Her father, John Schmitz, had been one of the most right-wing politicians ever elected in the US, first winning office in 1964. He later served in the US Congress. John Schmitz had been the first member to hold office of the John Birch Society, an organisation comparable to the Ku Klux Klan.
In 1968 he'd said that Ronald Reagan was not conservative enough to be president; in 1972 he was so opposed to President Richard Nixon's trip to China he said he opposed him coming back.
But by 1983 John Schmitz's political life ended abruptly in scandal. It turned out that family man Schmitz was involved with a young girl who had been his student when he taught a class at a local college. Voters, along with Schmitz's wife and family, learned that Schmitz had been concealing a mistress and two illegitimate childen for years.
Gloria Allred, a lawyer who was a friend of the family at the time, says that the impact on Mary Kay must have been devastating. "I'm not excusing what Mary Kay has done and I'm not a doctor, but I can understand how she could have crossed the line the same way her father did."
No one can say what really happened. It could have been a daughter reenacting the sins of the father, or just a lonely woman in the throes of marital despair.
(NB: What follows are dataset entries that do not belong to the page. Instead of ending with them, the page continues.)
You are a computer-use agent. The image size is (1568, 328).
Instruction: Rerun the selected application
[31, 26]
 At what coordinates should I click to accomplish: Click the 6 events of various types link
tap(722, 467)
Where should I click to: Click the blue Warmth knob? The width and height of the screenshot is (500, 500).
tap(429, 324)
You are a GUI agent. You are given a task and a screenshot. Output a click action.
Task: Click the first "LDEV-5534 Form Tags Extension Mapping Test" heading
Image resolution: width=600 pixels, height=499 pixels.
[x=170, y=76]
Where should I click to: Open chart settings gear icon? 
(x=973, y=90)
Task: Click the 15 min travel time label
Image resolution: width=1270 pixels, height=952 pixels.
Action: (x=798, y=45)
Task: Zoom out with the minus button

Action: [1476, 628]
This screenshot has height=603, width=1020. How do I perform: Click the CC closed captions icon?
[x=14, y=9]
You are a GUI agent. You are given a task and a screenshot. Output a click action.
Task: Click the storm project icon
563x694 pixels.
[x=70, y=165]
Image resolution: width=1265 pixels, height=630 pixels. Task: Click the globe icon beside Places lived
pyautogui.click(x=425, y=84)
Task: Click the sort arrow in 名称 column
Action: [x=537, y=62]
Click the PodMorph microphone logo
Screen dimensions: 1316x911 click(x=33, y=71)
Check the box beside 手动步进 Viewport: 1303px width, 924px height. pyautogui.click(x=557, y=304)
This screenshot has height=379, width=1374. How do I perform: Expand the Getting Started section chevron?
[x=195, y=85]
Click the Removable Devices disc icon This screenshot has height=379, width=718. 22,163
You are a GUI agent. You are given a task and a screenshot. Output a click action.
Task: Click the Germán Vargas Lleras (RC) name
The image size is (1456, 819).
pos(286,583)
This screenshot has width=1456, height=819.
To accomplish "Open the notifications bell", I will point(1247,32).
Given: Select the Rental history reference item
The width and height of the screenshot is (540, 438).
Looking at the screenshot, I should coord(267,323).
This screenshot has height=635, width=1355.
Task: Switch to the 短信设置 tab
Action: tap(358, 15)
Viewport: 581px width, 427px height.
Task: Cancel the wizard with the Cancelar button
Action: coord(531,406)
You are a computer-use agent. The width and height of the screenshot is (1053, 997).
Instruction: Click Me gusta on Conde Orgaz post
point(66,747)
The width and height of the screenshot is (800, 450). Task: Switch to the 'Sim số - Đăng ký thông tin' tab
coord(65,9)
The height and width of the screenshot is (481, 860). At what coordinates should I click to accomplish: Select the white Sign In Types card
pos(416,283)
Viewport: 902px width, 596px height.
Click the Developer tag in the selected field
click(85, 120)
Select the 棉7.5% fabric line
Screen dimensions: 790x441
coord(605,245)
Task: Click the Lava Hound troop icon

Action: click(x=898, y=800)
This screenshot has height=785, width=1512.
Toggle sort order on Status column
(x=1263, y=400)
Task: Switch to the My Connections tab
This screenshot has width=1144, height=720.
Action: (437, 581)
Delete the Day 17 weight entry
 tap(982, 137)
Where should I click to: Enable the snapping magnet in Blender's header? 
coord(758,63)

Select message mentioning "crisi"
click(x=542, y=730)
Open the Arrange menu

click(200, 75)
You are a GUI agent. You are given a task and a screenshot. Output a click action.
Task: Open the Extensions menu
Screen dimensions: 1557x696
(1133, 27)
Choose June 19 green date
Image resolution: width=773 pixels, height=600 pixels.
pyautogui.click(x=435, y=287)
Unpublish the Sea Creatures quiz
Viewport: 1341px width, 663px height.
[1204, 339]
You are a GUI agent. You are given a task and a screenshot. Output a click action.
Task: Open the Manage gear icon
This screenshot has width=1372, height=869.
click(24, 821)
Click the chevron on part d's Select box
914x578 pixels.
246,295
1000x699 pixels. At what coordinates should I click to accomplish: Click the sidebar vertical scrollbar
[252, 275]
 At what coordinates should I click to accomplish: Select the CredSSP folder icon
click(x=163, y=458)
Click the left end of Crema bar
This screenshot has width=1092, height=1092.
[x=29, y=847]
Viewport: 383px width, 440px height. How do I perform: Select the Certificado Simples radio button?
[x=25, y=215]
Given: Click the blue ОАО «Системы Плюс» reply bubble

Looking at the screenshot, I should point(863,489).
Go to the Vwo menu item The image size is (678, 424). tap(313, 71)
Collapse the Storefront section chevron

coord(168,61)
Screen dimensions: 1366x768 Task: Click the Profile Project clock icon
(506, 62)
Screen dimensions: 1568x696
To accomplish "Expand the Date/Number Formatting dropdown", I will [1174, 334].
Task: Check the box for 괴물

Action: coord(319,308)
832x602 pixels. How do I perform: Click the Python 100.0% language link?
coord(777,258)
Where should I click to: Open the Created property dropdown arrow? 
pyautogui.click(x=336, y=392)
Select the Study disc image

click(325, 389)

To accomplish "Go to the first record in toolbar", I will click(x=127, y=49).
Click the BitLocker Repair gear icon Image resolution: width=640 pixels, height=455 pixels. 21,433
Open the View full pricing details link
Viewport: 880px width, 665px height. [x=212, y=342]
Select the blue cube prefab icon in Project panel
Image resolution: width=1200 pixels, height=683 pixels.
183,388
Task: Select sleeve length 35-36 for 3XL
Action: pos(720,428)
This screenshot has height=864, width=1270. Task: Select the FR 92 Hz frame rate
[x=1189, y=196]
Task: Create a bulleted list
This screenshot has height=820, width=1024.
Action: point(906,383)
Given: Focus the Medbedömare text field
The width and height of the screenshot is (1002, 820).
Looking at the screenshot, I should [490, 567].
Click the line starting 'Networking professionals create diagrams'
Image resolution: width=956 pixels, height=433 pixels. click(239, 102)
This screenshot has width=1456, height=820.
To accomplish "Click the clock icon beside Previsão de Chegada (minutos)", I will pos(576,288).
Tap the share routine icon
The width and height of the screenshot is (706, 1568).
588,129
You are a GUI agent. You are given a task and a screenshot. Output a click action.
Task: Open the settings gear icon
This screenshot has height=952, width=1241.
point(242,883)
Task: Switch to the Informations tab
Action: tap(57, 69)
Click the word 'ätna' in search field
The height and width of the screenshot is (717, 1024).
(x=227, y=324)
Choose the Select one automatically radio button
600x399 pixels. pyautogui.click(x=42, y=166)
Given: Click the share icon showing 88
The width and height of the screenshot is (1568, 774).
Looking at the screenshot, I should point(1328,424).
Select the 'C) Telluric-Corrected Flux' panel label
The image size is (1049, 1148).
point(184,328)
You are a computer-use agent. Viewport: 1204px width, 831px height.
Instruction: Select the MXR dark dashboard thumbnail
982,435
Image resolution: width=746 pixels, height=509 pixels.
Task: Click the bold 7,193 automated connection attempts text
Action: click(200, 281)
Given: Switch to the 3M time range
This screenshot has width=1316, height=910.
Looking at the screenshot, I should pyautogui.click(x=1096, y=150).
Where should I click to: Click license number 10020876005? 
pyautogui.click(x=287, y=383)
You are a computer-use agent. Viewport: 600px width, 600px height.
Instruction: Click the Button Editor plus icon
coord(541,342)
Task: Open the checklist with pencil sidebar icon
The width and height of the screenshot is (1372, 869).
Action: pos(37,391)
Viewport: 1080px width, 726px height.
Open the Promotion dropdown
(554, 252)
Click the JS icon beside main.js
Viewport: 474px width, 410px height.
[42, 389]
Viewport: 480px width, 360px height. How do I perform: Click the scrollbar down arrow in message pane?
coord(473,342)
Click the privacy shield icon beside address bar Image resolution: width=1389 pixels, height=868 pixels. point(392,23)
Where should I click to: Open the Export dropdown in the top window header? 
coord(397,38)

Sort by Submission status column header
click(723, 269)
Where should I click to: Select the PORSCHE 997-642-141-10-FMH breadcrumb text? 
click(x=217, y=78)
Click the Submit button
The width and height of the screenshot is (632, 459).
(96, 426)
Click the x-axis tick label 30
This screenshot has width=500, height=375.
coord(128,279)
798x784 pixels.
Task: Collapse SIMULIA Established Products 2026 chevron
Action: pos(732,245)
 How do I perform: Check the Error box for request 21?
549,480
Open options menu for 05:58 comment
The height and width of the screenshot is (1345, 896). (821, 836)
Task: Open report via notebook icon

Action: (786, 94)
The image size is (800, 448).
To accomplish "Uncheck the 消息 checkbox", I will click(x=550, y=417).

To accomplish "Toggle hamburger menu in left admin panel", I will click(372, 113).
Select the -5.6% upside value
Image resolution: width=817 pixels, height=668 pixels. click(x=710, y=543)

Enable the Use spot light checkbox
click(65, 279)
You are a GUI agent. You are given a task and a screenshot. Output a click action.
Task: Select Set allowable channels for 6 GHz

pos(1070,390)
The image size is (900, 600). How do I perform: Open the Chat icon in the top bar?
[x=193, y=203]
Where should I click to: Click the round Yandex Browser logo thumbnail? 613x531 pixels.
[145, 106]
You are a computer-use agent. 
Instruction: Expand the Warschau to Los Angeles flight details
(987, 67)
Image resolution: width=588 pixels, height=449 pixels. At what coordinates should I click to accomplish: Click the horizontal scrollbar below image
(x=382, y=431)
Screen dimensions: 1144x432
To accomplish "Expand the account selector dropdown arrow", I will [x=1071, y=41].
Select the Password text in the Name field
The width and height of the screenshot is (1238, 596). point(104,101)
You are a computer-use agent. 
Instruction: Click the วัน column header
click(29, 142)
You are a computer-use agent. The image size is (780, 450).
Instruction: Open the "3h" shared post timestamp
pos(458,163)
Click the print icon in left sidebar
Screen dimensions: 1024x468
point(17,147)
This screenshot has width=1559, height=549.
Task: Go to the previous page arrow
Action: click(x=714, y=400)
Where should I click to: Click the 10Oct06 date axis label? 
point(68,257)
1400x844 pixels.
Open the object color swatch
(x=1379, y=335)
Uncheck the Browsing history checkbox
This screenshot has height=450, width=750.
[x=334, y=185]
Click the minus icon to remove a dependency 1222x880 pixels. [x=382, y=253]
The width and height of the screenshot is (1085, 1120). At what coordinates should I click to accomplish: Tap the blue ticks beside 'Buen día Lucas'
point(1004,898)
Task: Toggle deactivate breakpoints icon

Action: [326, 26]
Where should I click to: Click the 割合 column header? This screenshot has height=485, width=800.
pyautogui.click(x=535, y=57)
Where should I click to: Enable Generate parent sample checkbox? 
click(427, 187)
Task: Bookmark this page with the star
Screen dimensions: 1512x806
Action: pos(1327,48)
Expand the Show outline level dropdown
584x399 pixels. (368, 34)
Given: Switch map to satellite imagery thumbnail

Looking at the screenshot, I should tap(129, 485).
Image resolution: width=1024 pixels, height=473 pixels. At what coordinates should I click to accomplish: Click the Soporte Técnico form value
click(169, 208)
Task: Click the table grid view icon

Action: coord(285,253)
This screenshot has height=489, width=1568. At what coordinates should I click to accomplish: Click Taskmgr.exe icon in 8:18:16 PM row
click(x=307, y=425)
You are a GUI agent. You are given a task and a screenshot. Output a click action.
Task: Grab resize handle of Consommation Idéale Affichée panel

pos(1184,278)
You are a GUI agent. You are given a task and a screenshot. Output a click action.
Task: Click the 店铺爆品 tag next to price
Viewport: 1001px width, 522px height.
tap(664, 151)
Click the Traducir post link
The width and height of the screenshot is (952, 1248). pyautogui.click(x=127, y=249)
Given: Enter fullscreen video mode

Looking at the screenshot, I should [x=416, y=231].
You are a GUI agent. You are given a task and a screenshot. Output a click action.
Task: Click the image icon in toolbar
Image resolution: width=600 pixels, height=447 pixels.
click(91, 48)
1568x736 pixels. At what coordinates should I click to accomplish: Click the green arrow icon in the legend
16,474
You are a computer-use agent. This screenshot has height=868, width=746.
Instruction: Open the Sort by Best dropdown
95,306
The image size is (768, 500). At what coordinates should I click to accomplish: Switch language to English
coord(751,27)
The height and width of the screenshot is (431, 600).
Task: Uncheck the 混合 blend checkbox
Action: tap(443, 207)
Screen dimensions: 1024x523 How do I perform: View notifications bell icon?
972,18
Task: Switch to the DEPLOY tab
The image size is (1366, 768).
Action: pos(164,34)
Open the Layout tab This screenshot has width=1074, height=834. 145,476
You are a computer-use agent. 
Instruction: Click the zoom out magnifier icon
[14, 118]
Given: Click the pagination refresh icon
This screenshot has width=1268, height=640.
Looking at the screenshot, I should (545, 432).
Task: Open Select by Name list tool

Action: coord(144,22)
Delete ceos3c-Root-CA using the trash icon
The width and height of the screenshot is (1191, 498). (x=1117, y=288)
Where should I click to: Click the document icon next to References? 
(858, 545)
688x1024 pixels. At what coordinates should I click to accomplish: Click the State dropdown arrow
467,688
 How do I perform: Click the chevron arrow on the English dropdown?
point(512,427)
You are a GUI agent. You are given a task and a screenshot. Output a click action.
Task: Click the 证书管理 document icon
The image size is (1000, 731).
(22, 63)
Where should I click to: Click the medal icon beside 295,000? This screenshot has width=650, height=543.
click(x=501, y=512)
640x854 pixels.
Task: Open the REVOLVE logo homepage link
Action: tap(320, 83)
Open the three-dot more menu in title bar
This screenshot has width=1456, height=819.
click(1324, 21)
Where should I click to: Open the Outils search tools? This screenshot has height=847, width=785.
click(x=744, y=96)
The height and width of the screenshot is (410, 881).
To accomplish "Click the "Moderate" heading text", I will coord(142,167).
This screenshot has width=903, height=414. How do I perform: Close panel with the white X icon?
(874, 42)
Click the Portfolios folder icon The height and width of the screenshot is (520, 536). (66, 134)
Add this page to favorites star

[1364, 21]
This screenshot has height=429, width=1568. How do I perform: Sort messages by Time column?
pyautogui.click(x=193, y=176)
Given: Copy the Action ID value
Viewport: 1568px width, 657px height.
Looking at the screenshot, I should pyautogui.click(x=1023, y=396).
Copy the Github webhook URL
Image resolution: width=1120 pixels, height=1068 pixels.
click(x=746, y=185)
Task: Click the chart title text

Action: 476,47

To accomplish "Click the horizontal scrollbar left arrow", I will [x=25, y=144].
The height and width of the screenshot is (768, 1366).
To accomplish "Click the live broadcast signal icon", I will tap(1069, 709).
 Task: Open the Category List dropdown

But whatever it was, Mary Kay LeTourneau took the next step, one that would destroy her life and unleash a media pogrom that continues.
The boy told authorities that he gave LeTourneau a silver ring and announced his love for her. She at first resisted. By the summer of 1996 they were having sex, either at her house or in her car. The relationship was more than physical. They visited museums and bookstores. LeTourneau lawyer's David Gehrke, puts it this way:
"She found the man of her dreams, but he was 13."
In the meantime, LeTourneau's husband, a supervisor for Alaska Airlines, was having an affair of his own. But he exploded when he found love letters between his wife and her young lover. A relative notified police. LeTourneau was arrested.
It soon came to light that she was pregnant and planned to have the baby, intentionally conceived with the boy as a "bond' of their love. Last May she gave birth to a girl named Audrey and three months later pleaded guilty to two counts of child rape. At her sentencing she begged for leniency from the court, apologised and promised not to see the boy again. Even the boy's mother, now caring for the infant, testified on LeTourneau's behalf.
Judge Linda Lau sentenced LeTourneau to 7 1/2 years in prison, but suspended the sentence to all but six months on condition that she never see the boy again, and begin a sex offender treatment programme.
On January 2nd, Mary Kay LeTourneau was released from jail. Her husband had moved to Alaska with her four children. She'd lost her job. Her house had been sold. She began to try and rebuild her life by moving into a rented cottage in an area of South Seattle called Seward Park. Her house was on a street just blocks from the edge of placid Lake Washington, a beautiful neighbourhood with green lawns and pink cherry blossom trees.
At 2.20 a.m. on February 2nd, a police patrol car noticed a car parked in front of LeTourneau's home with its parking lights on and its windows steamed. As Time magazine would note, the hours after midnight are largely shared by lovers and criminals, and police soon realised they had stumbled upon both.
LeTourneau and the boy were in the car, clothed and holding hands. They had just come from seeing the movie Wag the Dog, a political satire that revolves around a bedevilled US President who has sex with a teenager. This time LeTourneau was hauled back to jail and ordered to serve the rest of her seven years behind bars. But another shocker awaited: Letoureau is now pregnant with the couple's second child, due to give birth in November.
Rober Huff, an attorney representing the boy, says that "whatever people think, these two people feel love for each other. People are now getting just how complex it is. Before, they just thought it was torrid."
Indeed, LeTourneau's life may read like a novel, but it not a fiction styled for popular taste in the US.